Fatih Sultan Mehmed Han’ın İstanbul’u fethi için yaptırdığı Rumeli Hisarı’nın içinde yer alan Boğazkesen mescidi, yıllar sonra nihayet aslî hüviyetine kavuştu.

Batıcılar “Yaptırmayacağız” diyorlardı. Geçen sene Sadri Alışık ödül töreninde ‘en iyi kadın sanatçı’ ödülünü alan Defne Halman, camiasına yakışır bir tavır sergilemiş ve Müslüman Anadolu halkının değerlerine ne kadar düşman olduğunu göstermek için höykürmüştü: “Rumeli Hisar’ı sahnesine mescid yapmak isteyenlere izin vermeyeceğiz. Hep beraber sesimiz çok yüksek çıkıyor. Beraber direnelim.” Salonda bulunanlar Halman’ı çılgınca alkışladılar. Sanatçı adı altında aramızda dolaşan insan müsveddeleri sözkonusu İslâm düşmanlığı olunca kendilerinden geçiyorlar yahu. Birileri “Ben sanatçının İslâm düşmanı olanını severim” demiş midir, bilmiyorum!..

Halmangiller tarihi bir gerçeği çarpıtıyor ve sanki şarkı söylenen, tiyatro oynan bir yer mescide dönüştürülüyordu. Oysaki, son yıllarda Rumeli Hisarı’nda sanat adı altında tüm şenîlikler yıkılmış tarihî mescidin zemininin üzerinde yapılıyordu. 1452’den beri mescid olan bir yer, yazımım başında da belirtiğim üzere aslî hüviyetine kavuşturulmasından neden rahatsız olunuyordu? Başka yer yok muydu çığırmak ve zıplamak için?
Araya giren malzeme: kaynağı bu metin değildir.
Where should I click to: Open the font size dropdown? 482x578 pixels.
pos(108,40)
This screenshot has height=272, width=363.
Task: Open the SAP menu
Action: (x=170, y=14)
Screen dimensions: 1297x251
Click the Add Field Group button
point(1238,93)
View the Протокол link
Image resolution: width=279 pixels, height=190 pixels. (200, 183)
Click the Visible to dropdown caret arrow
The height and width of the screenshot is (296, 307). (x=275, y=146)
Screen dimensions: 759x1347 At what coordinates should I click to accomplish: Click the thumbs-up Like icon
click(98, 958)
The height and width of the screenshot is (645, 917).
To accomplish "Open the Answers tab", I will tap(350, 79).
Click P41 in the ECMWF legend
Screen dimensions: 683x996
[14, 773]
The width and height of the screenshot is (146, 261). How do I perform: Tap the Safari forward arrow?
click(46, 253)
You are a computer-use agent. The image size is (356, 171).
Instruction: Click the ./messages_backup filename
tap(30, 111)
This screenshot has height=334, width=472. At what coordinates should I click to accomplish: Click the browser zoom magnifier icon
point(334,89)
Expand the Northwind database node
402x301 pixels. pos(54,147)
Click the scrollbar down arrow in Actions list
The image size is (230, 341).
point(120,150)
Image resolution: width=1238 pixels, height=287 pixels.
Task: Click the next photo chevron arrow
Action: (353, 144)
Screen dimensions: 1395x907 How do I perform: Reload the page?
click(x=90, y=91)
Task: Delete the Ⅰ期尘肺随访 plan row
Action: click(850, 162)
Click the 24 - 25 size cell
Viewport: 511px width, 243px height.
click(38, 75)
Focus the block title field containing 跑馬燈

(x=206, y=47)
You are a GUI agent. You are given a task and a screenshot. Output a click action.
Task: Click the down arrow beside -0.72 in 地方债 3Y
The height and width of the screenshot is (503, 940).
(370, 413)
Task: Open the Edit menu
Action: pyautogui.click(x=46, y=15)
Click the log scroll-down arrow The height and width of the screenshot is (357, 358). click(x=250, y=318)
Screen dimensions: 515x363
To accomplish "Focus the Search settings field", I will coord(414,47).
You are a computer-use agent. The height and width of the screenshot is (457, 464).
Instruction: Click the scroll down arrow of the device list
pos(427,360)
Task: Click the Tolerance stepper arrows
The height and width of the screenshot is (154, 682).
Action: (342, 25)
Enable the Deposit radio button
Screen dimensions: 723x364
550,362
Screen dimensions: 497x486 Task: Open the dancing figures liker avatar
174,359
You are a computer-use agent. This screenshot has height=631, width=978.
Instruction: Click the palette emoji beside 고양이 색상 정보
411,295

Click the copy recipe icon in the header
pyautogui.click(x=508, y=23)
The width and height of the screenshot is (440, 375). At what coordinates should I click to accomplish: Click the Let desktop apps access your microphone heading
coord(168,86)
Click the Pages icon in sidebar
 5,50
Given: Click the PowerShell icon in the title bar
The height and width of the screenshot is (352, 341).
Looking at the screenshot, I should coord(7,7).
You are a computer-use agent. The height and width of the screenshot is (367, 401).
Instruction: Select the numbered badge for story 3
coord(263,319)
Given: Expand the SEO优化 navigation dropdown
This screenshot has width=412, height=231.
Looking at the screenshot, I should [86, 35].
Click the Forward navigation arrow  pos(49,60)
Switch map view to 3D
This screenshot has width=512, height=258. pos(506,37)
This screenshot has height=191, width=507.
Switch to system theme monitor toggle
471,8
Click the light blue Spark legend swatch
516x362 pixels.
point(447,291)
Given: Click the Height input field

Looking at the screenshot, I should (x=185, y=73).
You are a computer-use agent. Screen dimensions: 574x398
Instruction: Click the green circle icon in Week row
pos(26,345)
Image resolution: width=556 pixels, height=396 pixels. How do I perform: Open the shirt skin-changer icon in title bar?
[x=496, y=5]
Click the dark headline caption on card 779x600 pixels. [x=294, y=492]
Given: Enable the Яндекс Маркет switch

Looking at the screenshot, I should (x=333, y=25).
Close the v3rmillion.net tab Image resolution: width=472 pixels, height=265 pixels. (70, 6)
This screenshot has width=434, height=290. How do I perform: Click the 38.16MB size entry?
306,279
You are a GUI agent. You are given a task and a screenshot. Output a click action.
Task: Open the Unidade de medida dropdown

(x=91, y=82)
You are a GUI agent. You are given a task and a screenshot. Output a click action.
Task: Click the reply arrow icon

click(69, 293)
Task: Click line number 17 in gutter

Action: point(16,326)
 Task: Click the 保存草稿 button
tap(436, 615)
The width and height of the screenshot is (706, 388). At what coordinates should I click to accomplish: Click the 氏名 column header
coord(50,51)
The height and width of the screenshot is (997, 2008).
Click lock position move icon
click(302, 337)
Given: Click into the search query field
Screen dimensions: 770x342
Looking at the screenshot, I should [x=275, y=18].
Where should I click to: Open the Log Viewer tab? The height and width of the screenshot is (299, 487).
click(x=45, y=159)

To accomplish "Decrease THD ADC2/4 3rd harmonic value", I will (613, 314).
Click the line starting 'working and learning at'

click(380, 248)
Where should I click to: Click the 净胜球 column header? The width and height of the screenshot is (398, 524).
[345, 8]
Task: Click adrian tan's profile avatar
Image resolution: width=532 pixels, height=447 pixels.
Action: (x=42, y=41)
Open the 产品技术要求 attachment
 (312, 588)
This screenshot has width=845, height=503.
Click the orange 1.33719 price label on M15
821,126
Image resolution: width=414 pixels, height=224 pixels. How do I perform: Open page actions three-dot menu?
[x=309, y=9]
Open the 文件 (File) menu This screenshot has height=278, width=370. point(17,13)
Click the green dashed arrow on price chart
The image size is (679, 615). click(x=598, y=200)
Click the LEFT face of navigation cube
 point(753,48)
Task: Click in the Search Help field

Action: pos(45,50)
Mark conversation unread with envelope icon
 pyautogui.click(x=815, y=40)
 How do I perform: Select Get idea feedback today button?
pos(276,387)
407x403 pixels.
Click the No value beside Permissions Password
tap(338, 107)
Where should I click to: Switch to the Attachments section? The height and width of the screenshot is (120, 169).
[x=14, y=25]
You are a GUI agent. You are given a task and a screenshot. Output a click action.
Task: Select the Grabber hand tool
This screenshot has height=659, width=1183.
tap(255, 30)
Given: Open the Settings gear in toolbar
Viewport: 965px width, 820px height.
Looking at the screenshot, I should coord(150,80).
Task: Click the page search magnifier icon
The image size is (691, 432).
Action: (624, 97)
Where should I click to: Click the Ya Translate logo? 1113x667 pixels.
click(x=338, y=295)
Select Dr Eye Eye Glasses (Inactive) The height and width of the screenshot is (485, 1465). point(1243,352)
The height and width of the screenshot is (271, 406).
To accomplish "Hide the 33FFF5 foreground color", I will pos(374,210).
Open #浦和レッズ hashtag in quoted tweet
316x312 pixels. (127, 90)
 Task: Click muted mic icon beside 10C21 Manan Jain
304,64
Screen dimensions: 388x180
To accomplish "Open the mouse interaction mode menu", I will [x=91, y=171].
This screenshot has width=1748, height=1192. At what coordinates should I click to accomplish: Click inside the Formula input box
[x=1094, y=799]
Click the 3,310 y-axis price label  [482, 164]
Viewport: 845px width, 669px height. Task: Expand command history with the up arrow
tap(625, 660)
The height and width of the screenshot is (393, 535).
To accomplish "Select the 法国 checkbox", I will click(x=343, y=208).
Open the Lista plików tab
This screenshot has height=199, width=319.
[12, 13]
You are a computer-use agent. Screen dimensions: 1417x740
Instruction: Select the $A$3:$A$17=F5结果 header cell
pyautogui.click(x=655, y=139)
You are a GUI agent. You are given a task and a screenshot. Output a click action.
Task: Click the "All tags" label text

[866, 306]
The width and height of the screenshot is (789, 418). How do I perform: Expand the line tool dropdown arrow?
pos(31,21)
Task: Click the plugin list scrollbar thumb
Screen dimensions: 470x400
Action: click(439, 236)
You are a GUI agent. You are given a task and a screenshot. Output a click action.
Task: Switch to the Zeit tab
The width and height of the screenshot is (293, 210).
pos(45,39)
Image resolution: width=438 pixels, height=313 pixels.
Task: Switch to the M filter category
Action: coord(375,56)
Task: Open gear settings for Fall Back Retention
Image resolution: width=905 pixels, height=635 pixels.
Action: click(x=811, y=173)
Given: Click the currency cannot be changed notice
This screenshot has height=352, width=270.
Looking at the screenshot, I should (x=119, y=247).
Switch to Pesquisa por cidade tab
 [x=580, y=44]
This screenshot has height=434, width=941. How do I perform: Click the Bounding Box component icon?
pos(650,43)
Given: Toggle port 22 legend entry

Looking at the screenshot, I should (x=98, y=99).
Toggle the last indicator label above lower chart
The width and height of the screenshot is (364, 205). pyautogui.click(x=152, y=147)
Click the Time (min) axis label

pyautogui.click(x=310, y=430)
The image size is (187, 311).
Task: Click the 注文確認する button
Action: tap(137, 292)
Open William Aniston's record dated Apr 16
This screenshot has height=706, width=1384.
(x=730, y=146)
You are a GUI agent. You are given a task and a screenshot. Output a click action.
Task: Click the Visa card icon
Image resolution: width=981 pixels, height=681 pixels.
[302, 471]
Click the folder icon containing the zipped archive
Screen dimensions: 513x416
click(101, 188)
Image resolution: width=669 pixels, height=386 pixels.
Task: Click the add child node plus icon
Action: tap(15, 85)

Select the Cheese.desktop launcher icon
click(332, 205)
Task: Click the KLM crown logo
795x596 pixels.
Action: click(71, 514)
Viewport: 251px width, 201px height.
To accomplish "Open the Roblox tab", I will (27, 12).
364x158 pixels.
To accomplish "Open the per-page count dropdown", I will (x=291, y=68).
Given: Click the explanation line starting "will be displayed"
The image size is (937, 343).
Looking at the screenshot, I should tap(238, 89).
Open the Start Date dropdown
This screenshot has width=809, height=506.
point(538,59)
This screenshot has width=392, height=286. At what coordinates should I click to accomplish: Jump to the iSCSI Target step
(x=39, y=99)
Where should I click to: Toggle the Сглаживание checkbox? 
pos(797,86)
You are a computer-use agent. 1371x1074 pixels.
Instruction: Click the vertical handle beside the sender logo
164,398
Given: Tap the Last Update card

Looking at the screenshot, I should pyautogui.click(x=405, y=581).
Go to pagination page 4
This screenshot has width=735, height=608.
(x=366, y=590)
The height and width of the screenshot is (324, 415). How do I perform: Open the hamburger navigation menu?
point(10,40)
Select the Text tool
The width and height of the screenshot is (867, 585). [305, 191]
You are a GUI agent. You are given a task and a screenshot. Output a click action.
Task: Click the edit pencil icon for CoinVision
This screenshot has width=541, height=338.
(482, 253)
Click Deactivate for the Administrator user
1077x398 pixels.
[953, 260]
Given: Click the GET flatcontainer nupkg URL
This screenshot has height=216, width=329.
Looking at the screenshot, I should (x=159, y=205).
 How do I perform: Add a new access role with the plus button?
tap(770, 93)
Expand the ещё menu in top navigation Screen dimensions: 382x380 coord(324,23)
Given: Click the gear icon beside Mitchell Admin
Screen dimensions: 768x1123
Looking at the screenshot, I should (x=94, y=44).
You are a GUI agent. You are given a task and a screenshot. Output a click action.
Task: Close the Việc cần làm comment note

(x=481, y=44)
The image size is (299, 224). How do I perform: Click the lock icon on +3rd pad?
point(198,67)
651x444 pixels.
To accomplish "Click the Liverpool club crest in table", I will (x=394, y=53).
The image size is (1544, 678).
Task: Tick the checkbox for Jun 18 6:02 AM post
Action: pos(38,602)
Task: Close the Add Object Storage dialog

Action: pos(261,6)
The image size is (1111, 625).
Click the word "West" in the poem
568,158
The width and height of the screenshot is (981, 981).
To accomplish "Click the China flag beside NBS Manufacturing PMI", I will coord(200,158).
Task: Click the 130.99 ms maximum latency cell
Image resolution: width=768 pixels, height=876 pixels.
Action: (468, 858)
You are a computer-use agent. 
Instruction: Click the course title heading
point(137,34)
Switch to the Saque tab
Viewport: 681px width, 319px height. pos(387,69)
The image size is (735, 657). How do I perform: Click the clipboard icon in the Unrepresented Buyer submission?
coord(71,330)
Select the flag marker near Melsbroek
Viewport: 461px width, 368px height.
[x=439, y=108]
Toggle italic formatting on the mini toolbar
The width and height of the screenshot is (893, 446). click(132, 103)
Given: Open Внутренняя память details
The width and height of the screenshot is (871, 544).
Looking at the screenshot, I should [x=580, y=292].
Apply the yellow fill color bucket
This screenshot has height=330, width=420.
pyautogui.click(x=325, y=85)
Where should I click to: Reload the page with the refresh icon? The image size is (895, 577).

Mekândan çok ne var ama orası namaz kılınan bir yerdi... Batıcılar için bulunmaz fırsattı!..

Onların değil halkın isteği oldu ve Cumartesi günü Boğazkesen mescidi açıldı. İnşaallah en kısa zamanda tarihî mescidde namaz kılmak nasib olur.

Mescidin açıldığı gün Cumhurbaşkanı Recep Tayyip Erdoğan İstanbul’da yeni müjdeler verdi: Taksim’e cami, Batı’nın tarih boyunca yaptığı katliamların da sergileneceği Topçu Kışlası’nın aslına uygun inşası...

Cumhurbaşkanı mezkûr konuşmasında, “Ben sayın başkanıma söylüyorum ‘Cesur olacaksın’ diyorum. Eğer cesur olmazsan biz bu işi başaramayız.” demesi ve yine aynı konuşmanın sonunda da “Adımı atacağız biran önce yürüyeceğiz. Şunlar şöyle demiş bunlar böyle. Bırakın millet ne diyor biz ona bakalım.” diyerek Batıcılar’a rest çekmesi aklıma Ayasofya’yı getirdi!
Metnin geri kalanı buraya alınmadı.